Remaja putri yang mengenakan busana tari khas Bali itu melirik dengan bola mata yang tajam dalam waktu bersamaan menghentakan kaki dan gerakan tubuh yang lincah mengikuti irama musik gamelan yang mengiringinya pentas di atas panggung.
Wanita maupun pria itu sanggup memainkan hampir semua jenis alat musik tradisional Bali sekaligus menari dan melantunkan tembang-tembang dalam berbagai kegiatan, baik untuk kelengkapan kegiatan ritual, panggung hiburan, maupun suguhan untuk wisatawan.
Seniman serbabisa, baik sebagai penari maupun penabuh, seolah-olah dalam satu pementasan tidak ada batas karena tadinya memainkan gamelan (menabuh) tiba-tiba mengambil peran sebagai penari.
Itulah kiprah seniman-seniman muda Bali yang terhimpun dalam seka kesenian, sanggar tabuh, dan tari Bali yang tersebar hingga ke pelosok perdesaan yang sanggup mengambil alih pelestarian warisan seni dan budaya Bali secara turun-temurun, tutur Kepala Biro Humas Pemerintah Provinsi Bali I Ketut Teneng.

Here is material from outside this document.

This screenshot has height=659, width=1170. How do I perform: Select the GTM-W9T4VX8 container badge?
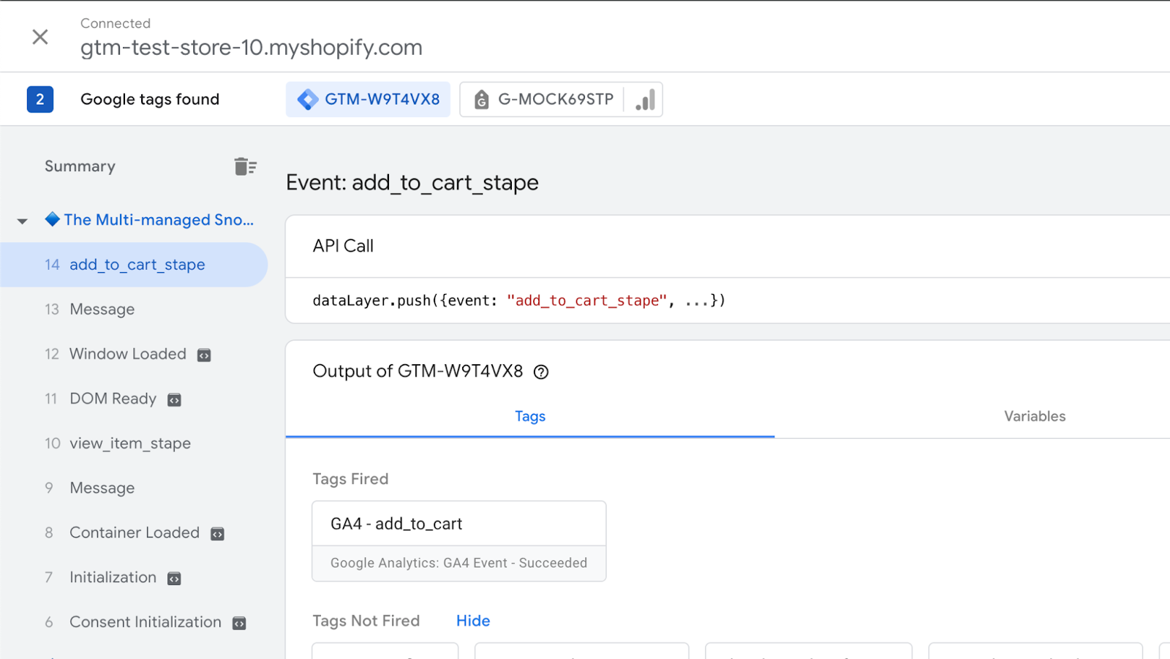tap(368, 99)
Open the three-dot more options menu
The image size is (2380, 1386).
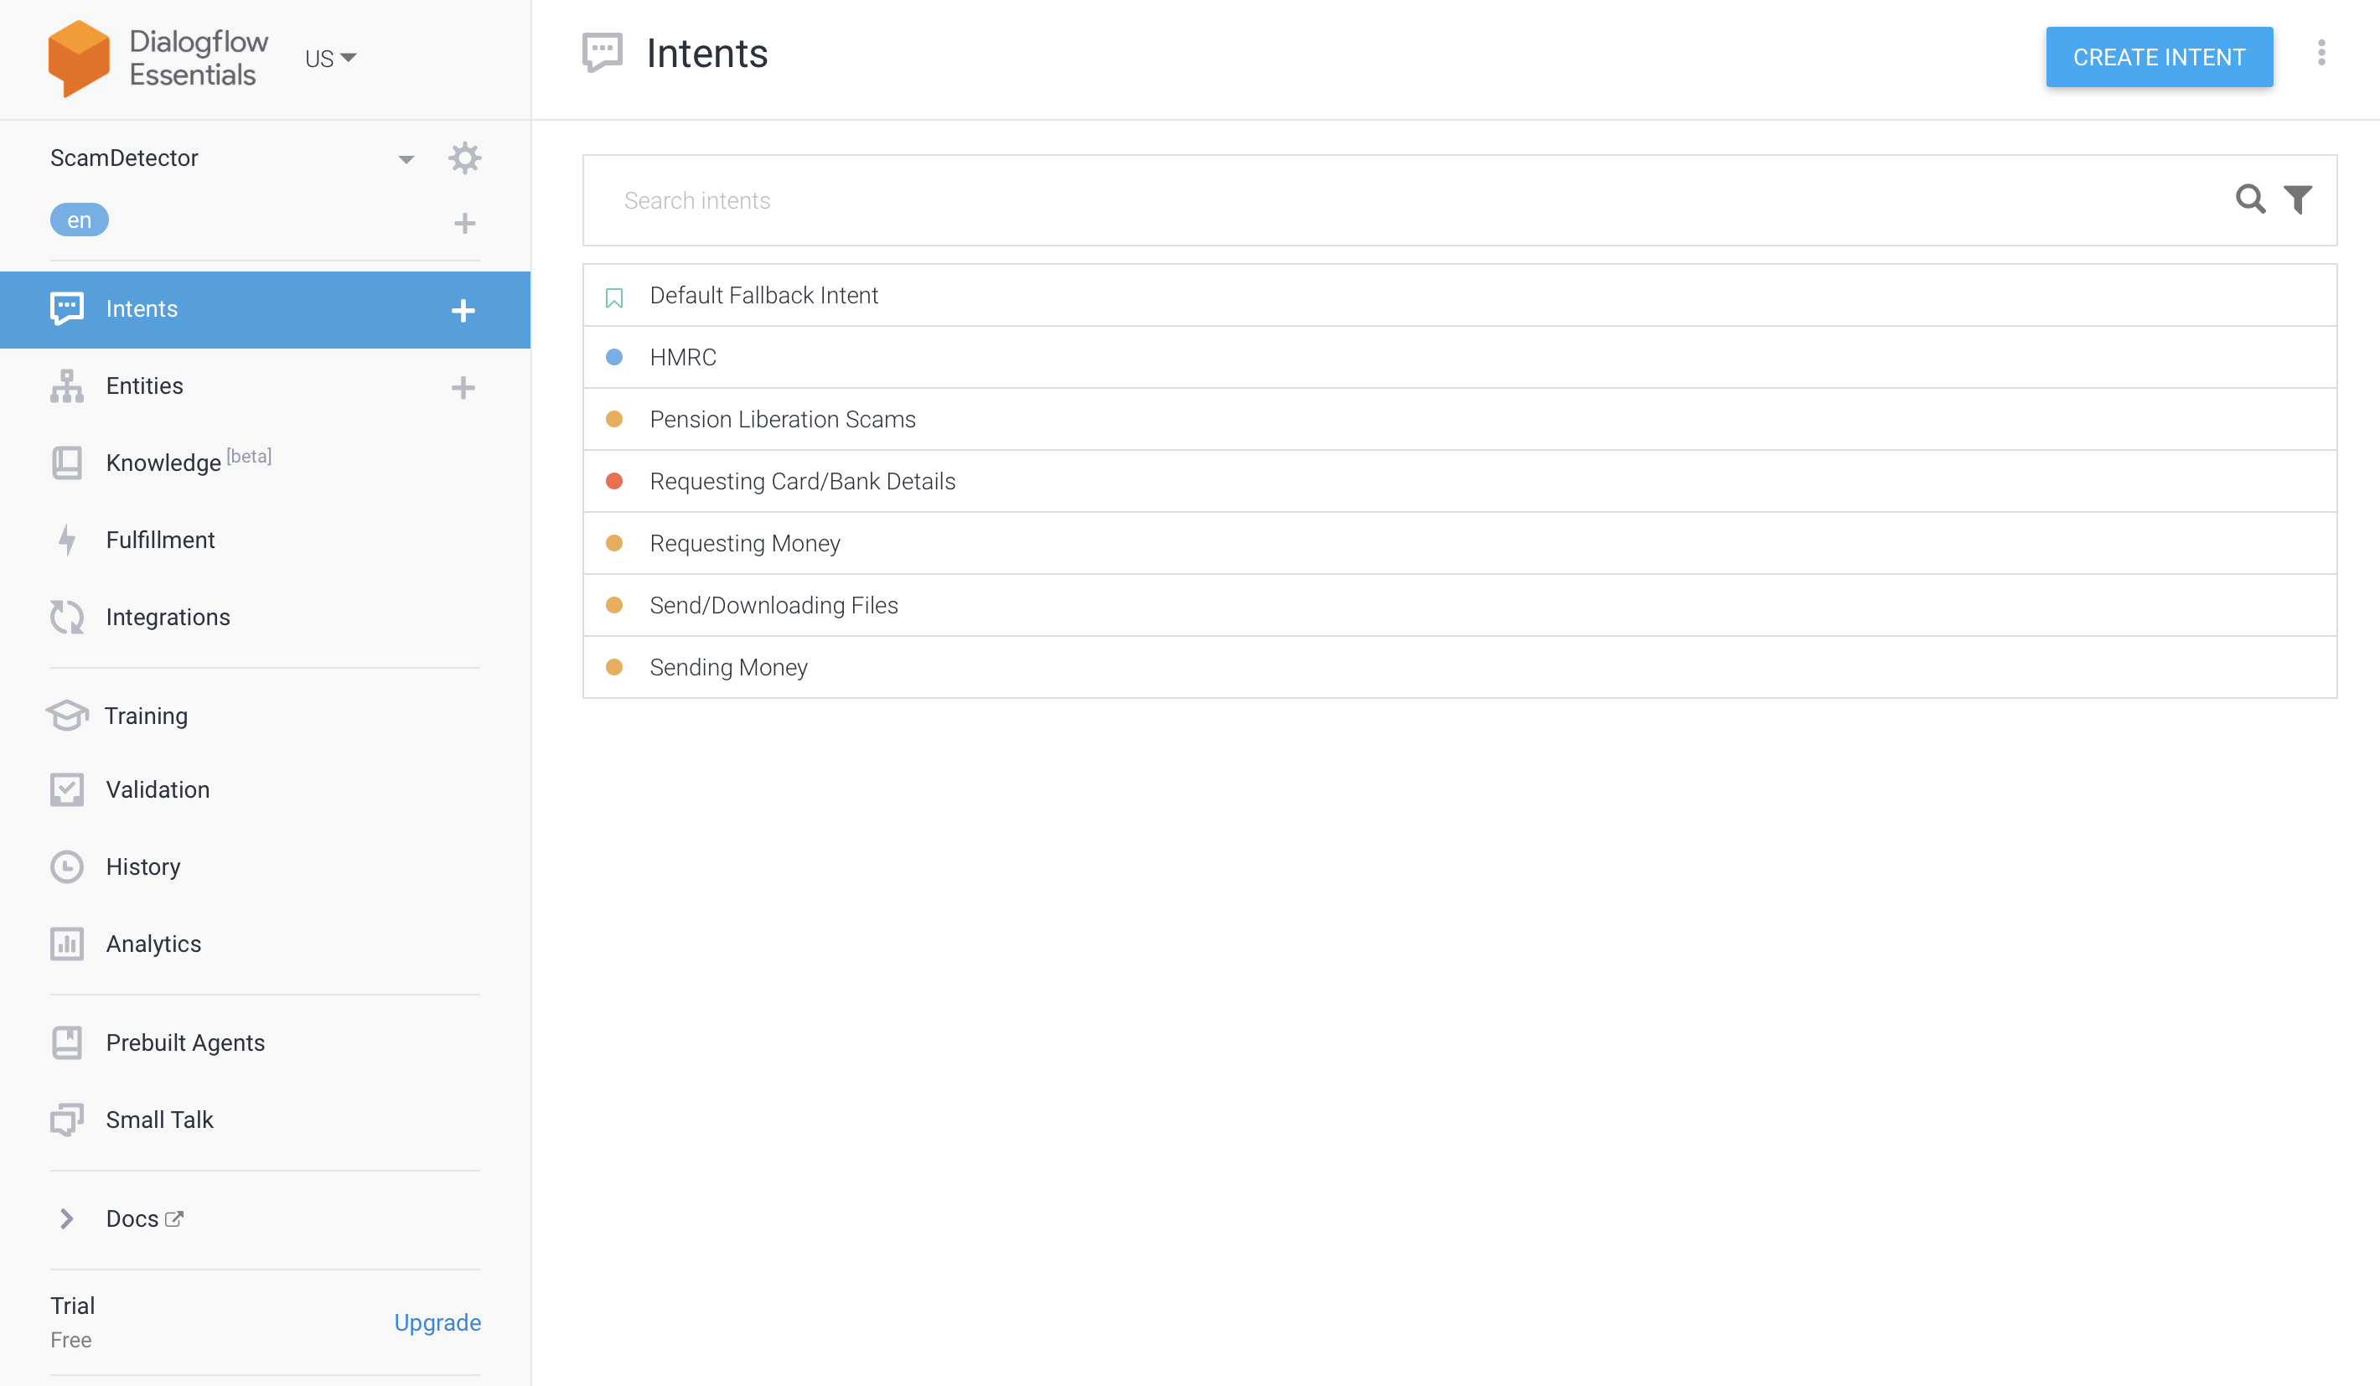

Semua itu berkat ketulusan dan kesungguhan para seniman dari satu generasi ke generasi berikutnya sehingga keunikan seni budaya yang menjadi salah satu daya tarik Bali di dunia internasional tetap kokoh dan lestari.
Demikian pula, seniman-seniman muda alumnus Institut Seni Indonesia (ISI) Denpasar secara aktif membina seka (grup) kesenian di banjar-banjar (dusun) yang hasilnya dapat dilihat dari hasil pementasan duta seni kabupaten/kota pada Pesta Kesenian Bali (PKB) aktivitas seni secara berkesinambungan setiap tahun.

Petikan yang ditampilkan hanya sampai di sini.